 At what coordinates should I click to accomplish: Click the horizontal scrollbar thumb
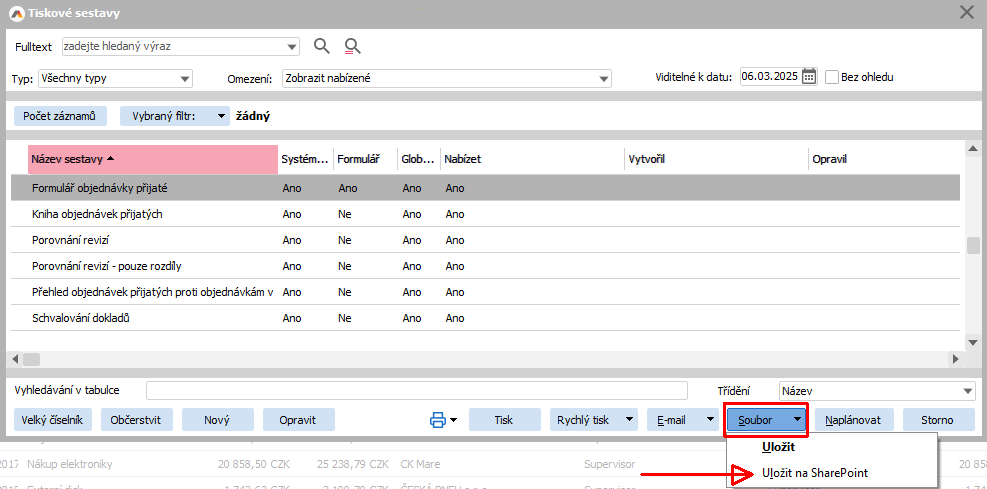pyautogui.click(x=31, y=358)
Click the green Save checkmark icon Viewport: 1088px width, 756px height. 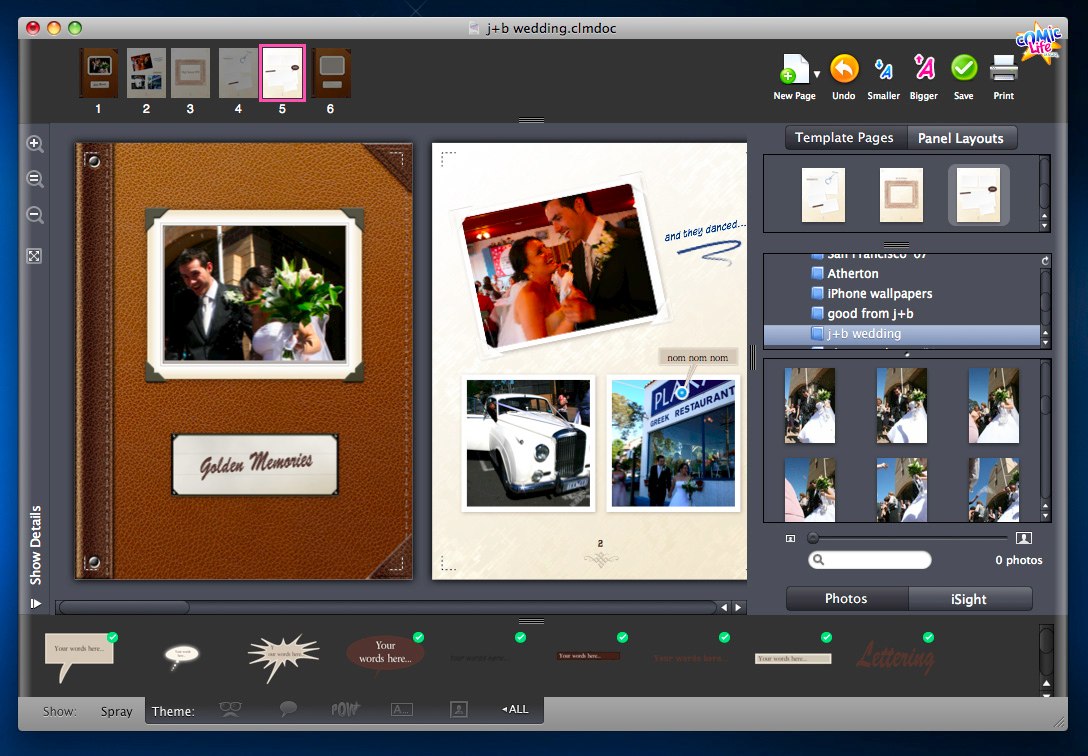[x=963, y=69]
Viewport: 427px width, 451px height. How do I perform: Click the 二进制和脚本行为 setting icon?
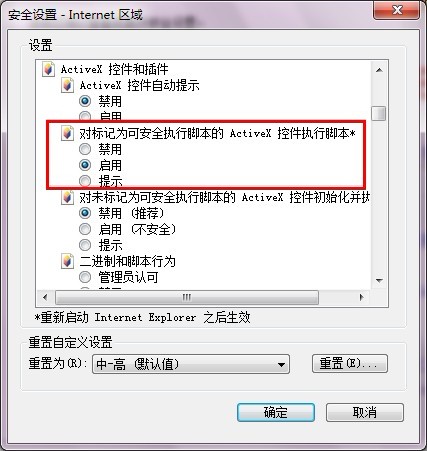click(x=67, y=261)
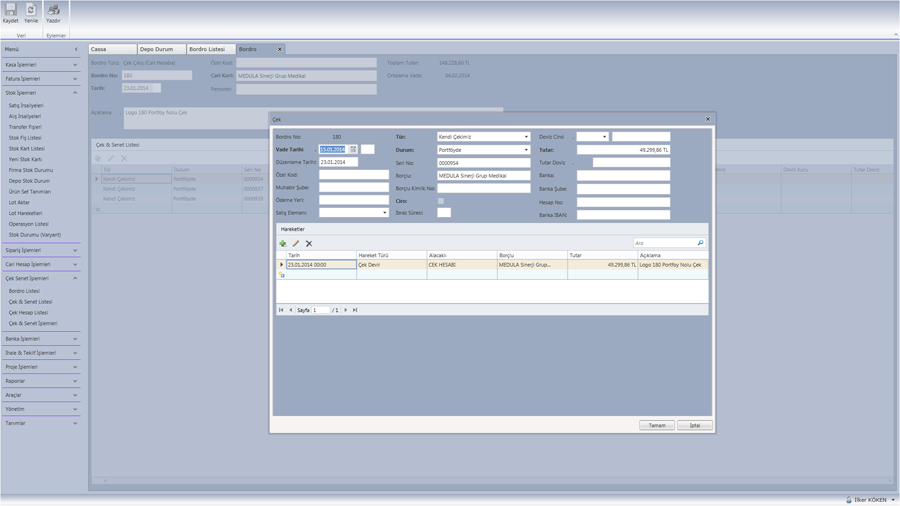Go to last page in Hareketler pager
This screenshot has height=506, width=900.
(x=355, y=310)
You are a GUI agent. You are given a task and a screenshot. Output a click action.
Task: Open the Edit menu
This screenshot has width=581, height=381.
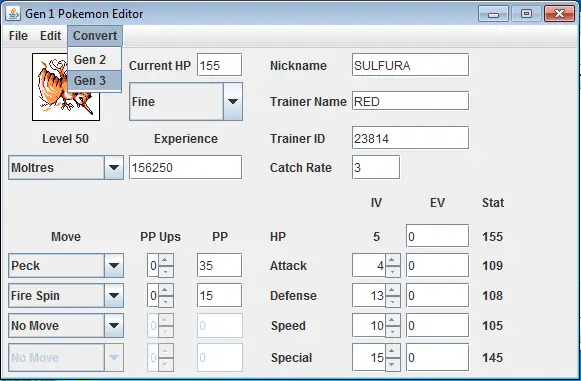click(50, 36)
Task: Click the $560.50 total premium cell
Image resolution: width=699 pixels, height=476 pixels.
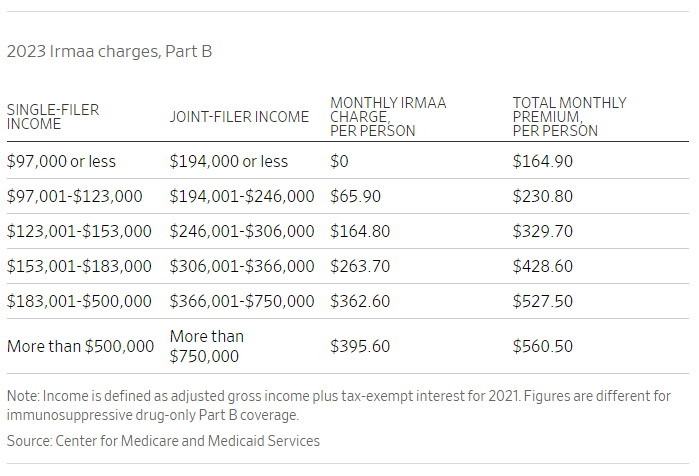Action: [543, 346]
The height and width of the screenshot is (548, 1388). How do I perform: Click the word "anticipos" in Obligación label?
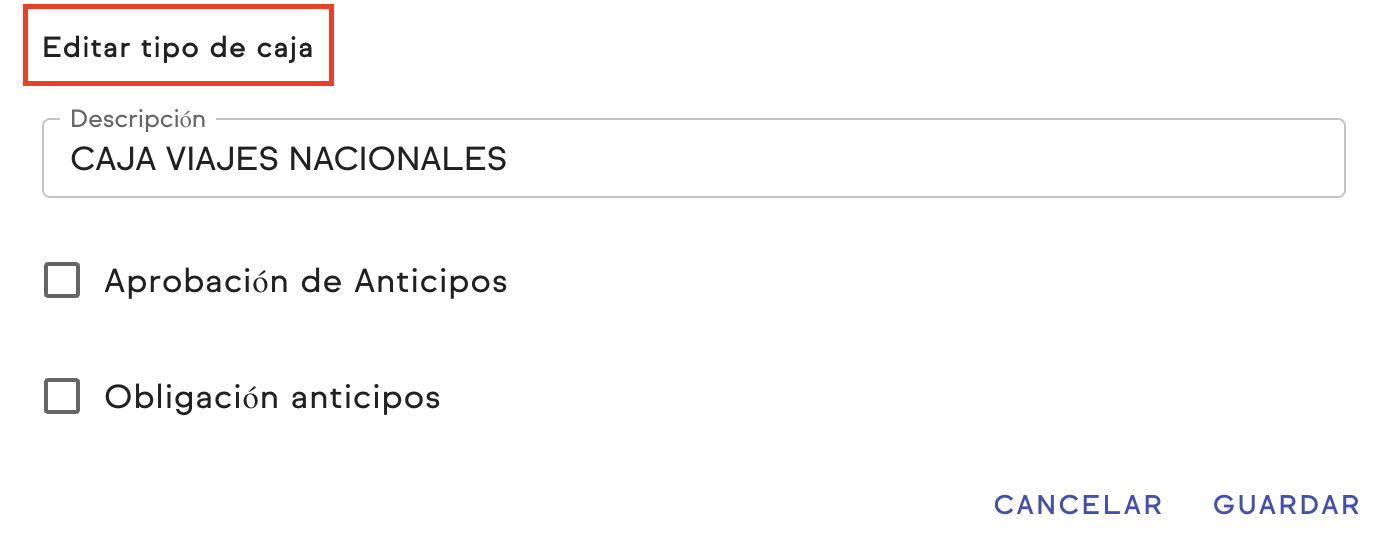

__________________________________________________

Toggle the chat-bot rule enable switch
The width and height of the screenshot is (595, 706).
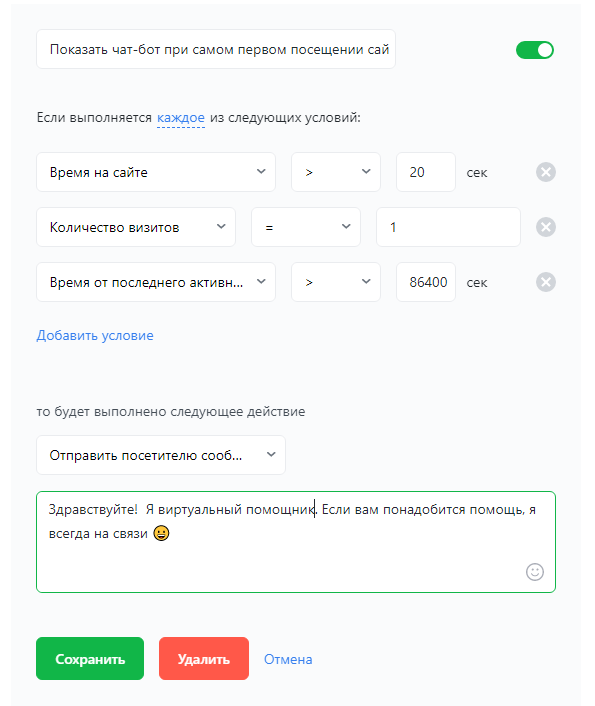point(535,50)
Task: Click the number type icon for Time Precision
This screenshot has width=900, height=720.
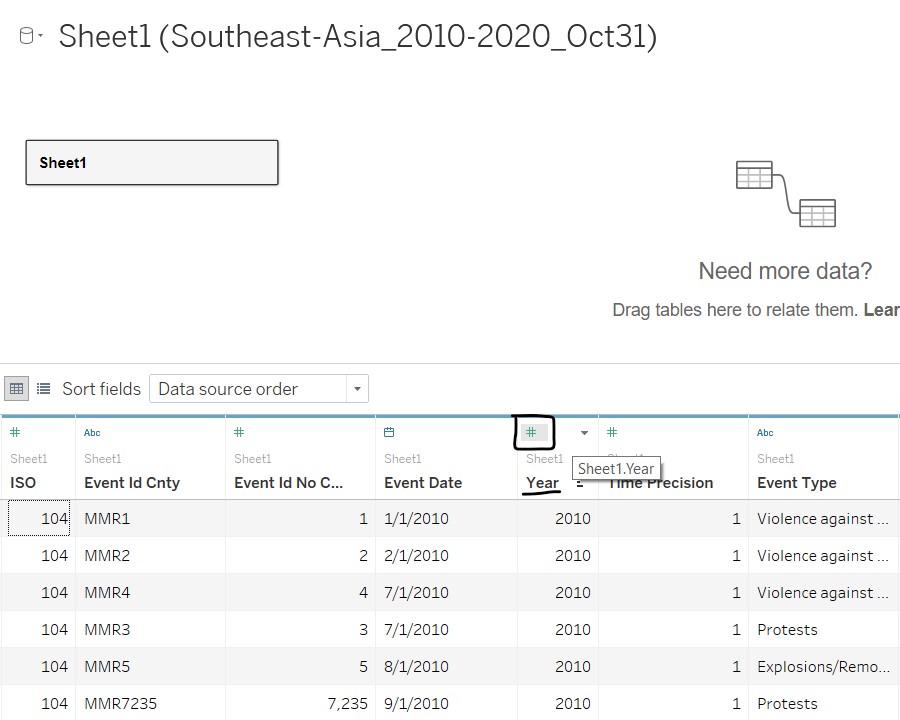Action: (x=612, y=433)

__________________________________________________

▶ [Exercise] Collect every line from the items above that contains the word "screenshot".

▶ [Answer to this task]
This screenshot has height=506, width=900.
You are a GUI agent. You are given a task and a screenshot. Output a click action.
This screenshot has width=581, height=381.
The height and width of the screenshot is (548, 1388). How do I perform: Click the word "anticipos" in Obligación label?
The width and height of the screenshot is (595, 706).
This screenshot has width=900, height=720.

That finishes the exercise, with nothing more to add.